期刊
STATISTICAL METHODS IN MEDICAL RESEARCH
卷 26, 期 2, 页码 567-582出版社
SAGE PUBLICATIONS LTD
DOI: 10.1177/0962280214551815
关键词
Chromosome X; combining p values; generalized genetic model; GWAS; single-nucleotide polymorphism; trend test
类别
资金
- School of Public Health, Indiana University Bloomington
- Simons Foundation [280601]
In the past decade, hundreds of genome-wide association studies have been conducted to detect the significant single-nucleotide polymorphisms that are associated with certain diseases. However, most of the data from the X chromosome were not analyzed and only a few significant associated single-nucleotide polymorphisms from the X chromosome have been identified from genome-wide association studies. This is mainly due to the lack of powerful statistical tests. In this paper, we propose a novel statistical approach that combines the information of single-nucleotide polymorphisms on the X chromosome from both males and females in an efficient way. The proposed approach avoids the need of making strong assumptions about the underlying genetic models.
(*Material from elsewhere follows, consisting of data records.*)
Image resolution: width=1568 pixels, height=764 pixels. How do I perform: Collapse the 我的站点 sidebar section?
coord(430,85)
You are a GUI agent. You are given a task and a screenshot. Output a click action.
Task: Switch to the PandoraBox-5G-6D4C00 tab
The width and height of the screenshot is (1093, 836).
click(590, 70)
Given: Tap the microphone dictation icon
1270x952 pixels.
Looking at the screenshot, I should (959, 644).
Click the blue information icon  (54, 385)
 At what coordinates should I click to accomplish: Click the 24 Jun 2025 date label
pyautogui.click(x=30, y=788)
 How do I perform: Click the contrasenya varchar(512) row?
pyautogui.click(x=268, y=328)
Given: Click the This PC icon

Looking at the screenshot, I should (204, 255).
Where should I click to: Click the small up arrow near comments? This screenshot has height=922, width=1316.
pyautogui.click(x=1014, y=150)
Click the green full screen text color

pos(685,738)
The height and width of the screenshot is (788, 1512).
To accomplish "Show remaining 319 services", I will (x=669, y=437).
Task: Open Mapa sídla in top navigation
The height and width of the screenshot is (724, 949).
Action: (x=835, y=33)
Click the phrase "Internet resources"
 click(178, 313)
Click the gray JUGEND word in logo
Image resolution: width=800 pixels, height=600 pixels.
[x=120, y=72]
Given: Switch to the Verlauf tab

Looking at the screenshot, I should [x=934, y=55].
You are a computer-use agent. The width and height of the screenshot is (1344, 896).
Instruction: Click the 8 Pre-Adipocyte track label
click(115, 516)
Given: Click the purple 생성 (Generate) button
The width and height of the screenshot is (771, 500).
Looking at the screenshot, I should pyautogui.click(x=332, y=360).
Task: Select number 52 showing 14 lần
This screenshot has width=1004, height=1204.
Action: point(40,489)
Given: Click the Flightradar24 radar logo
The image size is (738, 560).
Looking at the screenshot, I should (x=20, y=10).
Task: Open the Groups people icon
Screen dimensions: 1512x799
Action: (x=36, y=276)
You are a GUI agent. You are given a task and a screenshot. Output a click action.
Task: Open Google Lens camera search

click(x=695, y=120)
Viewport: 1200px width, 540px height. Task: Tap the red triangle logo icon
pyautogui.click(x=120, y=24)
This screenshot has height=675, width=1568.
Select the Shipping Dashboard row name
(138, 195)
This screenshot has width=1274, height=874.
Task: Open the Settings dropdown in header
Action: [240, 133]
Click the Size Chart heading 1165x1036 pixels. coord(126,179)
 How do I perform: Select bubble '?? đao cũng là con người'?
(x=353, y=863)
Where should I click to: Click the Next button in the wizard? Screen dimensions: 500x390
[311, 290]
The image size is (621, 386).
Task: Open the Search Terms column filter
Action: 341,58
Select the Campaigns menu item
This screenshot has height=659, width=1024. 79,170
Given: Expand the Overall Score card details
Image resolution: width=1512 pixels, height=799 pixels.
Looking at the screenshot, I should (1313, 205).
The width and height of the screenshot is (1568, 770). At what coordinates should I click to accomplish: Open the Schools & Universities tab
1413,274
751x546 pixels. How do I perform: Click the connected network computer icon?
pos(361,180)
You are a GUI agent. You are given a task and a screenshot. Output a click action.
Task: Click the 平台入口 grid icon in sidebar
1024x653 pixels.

Our proposed statistical test is a robust method that only makes the assumption that the risk allele is the same for both females and males if the single-nucleotide polymorphism is associated with the disease for both genders. Through simulation study and a real data application, we show that the proposed procedure is robust and have excellent performance compared to existing methods. We expect that many more associated single-nucleotide polymorphisms on the X chromosome will be identified if the proposed approach is applied to current available genome-wide association studies data.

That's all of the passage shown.